3.5 Identification and validation of immune infiltration related biomarkers for EM. There were 1793 IRGs downloaded from the ImmPort database. In the Venn diagram (Figure 6A), there were 7 shared genes (LEP, C3, SLPI, S100A8, TNFSF13B, IL7R, CSF1R) recognized by the results of brown module, DEGs and IRGs mentioned above and put into the string database. Cause the immune response is so interconnected, the hub genes were defined as the genes interacted with each other among 7 shared genes mentioned above, including TNFSF13B, IL7R, CSF1R, LEP (Figure 6B). In Figure 6C, the expression of those hub genes in EC were significantly higher than that of controls. The independent validation profiles GSE7305 and GSE23339 were also downloaded from the GEO database and separately contained 10 paired EC and NE samples, 10 EC and 9 NE samples (22, 23). The expression of those 4 hub genes in GSE7305 and GSE23339 was significantly consistent with our result (Supplemental Figure 1A-B).

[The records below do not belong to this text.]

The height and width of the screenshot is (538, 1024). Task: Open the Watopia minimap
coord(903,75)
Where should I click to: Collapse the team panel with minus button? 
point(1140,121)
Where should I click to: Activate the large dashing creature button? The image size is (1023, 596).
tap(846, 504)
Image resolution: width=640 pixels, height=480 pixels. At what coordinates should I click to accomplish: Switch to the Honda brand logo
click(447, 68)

3.6 Identification of clinical characteristics of hub genes. The AUC of those hub genes to distinguish endometriosis patients and normal people were shown in Figure 7A. The AUC of 4 hub genes was higher than 0.8, with LEP being the maximum 0.906 and CSF1R being the minimum 0.834. The independent dataset GSE120103 contained 9 paired eutopic endometrium tissue samples of fertile (EM-F) or infertile (EM-IF) women undergoing endometriosis (24). As shown in Figure 7B, the expression of TNFSF13B, IL7R and LEP in EM-IF was significantly higher than that of in EM-F, while CSF1R was much lower. There we further inferred those 4 hub genes may be also connectively associated with the common complication infertility of EM.

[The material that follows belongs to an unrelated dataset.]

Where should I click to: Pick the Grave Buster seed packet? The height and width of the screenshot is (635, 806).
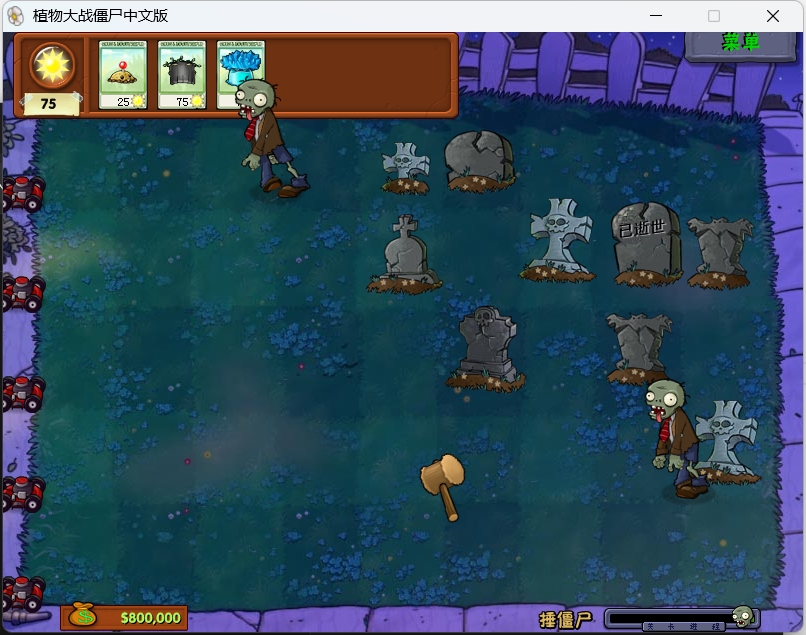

3.7 Correlation between biomarkers and immune infiltrated cells. The correlation among 4 hub genes (TNFSF13B, IL7R, CSF1R, LEP) and 7 types of immune infiltrated cells (B cells, CD4+T cells, CD8+T cells, DC cells, macrophages, NK cells, neutrophils) was analyzed by the Pearson test and presented in Figure 8A. The results indicated that hub genes were positively correlated with the composition of immune cells except NK cells. For example (Figure 8B-C), TNFSF13B was positively related to B cells (R2=0.60, p<2.2e-16) and CSF1R was positively related to macrophages (R2=0.79, p<2.2e-16).